» **Excerpt**:
Caves in the Grand Canyon

Glenn Morton (grmorton@waymark.net)
Sat, 29 Nov 1997 11:41:00 -0600

Allen Roy wrote:
>Glenn Morton Wrote:
>> Considering that it is impossible to deposit big caverns in the sediment
>> during the catastrophic global flood, one is forced to conclude that the
>> limestone was deposited in a more normal fashion (i.e. hard) and then eroded
>> by fresh water. Seawater cannot erode limestone since it is fully saturated
>> with limestone.
>
>Or, the limemud was deposited quite quickly, which then hardened fairly
>quickly as it was upwarped. The high precipitation of the Post Flood
>Ice Age eroded the caves in the uplifted plateaus much more quickly than
>now.

Unless you change the laws of chemistry after the flood from what they are
today, you cannot quickly erode those caverns. The following is from a
previous note.

Russ Maatman, a chemist at Dordt Univ. writes: "But a cup of water dissolves
only two ten-thousands of an ounce of limestone." (The Impact of
Evolutionary Thought: A Christian Perspective, p. 55)

» **Records**:
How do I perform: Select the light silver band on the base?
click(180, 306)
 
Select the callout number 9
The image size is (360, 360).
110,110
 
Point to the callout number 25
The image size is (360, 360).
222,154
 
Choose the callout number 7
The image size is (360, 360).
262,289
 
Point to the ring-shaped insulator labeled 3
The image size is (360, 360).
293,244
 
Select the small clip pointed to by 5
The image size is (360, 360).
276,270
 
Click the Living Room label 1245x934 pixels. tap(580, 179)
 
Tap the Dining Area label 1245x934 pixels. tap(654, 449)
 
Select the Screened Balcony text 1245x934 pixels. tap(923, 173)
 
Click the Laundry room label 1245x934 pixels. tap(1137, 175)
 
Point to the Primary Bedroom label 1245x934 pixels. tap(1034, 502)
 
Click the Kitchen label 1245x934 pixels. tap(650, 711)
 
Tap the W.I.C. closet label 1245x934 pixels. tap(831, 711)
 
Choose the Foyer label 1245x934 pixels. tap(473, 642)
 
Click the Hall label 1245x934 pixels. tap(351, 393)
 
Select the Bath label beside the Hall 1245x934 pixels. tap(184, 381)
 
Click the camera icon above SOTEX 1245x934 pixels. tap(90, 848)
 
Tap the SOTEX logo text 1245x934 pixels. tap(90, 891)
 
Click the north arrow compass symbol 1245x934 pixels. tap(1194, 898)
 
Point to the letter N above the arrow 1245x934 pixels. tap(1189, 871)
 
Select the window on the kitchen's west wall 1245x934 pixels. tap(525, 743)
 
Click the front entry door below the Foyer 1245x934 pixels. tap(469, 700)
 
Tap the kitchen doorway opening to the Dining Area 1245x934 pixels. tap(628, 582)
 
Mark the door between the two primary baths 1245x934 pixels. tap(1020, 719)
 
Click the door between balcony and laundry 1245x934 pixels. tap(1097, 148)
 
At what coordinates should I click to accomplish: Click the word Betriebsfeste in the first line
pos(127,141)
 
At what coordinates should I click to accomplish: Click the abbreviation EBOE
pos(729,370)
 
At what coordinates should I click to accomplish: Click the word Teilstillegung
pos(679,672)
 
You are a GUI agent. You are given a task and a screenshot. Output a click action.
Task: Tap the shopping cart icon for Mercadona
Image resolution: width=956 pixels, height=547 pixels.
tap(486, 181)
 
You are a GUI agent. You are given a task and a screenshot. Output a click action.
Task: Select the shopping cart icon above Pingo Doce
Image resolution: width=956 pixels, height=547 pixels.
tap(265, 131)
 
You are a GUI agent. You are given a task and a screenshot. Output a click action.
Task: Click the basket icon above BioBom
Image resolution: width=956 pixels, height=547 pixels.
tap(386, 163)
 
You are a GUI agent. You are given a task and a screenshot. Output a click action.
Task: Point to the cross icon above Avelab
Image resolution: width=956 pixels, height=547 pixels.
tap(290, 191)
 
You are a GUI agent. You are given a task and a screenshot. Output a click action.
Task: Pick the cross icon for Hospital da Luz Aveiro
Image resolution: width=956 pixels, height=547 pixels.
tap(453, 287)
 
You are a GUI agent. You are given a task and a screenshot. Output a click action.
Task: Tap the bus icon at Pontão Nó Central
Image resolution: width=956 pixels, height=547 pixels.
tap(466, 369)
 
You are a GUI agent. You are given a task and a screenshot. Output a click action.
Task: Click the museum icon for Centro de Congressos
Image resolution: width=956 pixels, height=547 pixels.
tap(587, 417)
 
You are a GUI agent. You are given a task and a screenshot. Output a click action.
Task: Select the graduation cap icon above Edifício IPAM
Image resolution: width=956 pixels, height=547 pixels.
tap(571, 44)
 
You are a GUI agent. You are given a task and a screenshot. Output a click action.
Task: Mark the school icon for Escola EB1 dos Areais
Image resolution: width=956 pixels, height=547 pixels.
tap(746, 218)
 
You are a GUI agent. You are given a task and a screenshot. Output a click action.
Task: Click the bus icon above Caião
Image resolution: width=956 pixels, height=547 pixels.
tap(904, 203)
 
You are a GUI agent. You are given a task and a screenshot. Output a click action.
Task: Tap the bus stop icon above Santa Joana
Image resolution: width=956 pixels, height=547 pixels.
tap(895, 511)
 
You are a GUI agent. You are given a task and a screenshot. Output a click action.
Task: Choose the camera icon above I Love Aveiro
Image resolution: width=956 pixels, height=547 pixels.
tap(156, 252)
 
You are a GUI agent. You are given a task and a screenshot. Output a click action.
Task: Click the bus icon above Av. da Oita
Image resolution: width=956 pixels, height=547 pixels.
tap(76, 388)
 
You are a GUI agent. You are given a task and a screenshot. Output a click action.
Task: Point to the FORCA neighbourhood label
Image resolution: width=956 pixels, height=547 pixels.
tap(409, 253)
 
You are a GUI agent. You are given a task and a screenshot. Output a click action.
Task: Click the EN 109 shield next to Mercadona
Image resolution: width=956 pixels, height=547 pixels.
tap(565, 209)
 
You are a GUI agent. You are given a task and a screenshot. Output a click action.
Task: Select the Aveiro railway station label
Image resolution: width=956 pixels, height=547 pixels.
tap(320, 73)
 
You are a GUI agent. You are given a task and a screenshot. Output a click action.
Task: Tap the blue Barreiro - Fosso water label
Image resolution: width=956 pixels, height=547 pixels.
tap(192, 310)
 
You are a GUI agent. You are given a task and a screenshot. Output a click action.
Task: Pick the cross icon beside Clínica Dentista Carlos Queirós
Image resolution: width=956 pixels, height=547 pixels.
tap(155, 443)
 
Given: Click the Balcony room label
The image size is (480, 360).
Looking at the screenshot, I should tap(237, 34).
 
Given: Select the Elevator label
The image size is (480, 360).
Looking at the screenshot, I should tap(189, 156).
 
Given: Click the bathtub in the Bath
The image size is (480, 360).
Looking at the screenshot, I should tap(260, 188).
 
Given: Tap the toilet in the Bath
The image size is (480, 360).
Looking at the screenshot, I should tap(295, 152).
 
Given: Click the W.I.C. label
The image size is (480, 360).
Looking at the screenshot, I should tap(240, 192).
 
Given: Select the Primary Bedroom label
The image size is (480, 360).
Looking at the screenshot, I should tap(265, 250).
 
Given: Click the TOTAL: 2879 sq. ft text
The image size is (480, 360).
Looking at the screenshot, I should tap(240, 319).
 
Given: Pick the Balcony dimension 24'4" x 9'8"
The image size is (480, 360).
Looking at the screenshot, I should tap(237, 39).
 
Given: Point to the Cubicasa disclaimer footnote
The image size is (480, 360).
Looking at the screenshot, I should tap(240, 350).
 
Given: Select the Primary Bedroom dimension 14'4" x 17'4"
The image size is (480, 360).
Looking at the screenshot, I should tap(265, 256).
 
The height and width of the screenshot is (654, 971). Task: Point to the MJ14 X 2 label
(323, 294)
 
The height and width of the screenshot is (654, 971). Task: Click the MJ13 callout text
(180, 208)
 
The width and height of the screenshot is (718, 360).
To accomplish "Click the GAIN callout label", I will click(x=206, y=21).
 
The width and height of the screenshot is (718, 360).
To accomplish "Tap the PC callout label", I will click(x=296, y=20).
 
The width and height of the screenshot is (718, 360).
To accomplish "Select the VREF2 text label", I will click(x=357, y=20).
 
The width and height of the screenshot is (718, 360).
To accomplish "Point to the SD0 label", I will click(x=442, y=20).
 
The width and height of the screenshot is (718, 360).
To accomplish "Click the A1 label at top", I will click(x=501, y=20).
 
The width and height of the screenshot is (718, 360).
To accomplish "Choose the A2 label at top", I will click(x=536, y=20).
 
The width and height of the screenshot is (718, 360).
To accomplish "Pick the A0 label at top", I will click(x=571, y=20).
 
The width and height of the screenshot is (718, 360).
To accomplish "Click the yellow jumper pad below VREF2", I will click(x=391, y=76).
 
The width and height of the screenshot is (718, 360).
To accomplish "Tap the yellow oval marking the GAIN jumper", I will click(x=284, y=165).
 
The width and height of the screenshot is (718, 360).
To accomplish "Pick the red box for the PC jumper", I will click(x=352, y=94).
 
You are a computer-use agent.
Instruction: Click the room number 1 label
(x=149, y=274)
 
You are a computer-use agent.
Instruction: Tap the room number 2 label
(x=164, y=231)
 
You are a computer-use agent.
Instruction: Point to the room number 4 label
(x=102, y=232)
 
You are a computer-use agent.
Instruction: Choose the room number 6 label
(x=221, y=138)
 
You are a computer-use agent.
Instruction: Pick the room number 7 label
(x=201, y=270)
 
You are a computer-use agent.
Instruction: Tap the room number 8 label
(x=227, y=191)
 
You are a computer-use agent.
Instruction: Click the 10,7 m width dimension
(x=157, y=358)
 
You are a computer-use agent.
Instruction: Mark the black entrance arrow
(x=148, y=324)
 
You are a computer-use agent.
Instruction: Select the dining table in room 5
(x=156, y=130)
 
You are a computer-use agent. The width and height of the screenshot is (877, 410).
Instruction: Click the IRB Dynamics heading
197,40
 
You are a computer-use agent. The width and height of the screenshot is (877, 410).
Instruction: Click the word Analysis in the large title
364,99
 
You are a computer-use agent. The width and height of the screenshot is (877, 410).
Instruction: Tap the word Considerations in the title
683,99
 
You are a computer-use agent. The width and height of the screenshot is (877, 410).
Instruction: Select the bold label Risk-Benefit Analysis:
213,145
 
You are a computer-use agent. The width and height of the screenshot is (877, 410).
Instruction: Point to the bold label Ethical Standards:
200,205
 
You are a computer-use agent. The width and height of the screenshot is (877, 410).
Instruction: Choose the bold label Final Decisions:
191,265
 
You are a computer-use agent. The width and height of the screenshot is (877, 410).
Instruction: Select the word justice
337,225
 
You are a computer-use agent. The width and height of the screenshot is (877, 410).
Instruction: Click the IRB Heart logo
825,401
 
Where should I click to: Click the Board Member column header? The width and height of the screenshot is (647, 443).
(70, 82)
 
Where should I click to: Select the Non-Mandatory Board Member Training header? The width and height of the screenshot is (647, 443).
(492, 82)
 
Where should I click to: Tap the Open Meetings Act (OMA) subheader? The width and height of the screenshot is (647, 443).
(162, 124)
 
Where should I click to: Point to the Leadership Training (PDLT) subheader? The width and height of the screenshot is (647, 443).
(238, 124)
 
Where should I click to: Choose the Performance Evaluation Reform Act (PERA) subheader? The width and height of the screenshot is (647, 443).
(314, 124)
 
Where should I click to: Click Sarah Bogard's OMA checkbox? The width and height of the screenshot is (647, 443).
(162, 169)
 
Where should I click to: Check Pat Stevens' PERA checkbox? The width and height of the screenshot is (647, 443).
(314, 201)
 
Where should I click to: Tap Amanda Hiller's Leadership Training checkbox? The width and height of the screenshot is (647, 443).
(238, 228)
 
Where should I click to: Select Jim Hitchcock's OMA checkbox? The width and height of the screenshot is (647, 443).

» **Required tasks**:
[A] In the post on caves in the Grand Canyon, why can seawater not erode limestone?
[B] Pick up the post on Grand Canyon caves after its final sentence and keep writing it.

» **Per-task answers**:
[A] Seawater is fully saturated with limestone.

[B]
This is a baker's recipe for
calculating how long it would take to erode a cave 150 feet long,
10 feet in diameter. This is not a large cave. There are 2 cups
in a pint and two pints in a quart and 4 quarts in a gallon.
Thus 1 gallon of water would dissolve 0.0032 ounces (.09952 gm)
of limestone.

The math below shows that it would take several tens of thousands
of years before one can erode a cave starting from an initial
crack .05 inches in radius. A full solution will require an
interative program which I will write in the next couple of
weeks. But initial results are very discouraging for the young-
earth position. After 10000 years, the cave is only about 2-5 inches in
diameter! If one want to have men living in
caves in Europe and Asia only a couple of hundred years after the
flood, one needs to have mining equipment.

Christianity needs to seriously reconsider the young-earth
position.

**************Math.*************************************

All this is taken from Warren L. McCabe and Julian C. Smith,
_Unit Operations of Chemical Engineering_, McGraw-Hill Book Co.,
1956, p. 35-83. I will assume laminar flow which greatly
simplifies the problem and yet overestimates the speed with which
the erosion will occur.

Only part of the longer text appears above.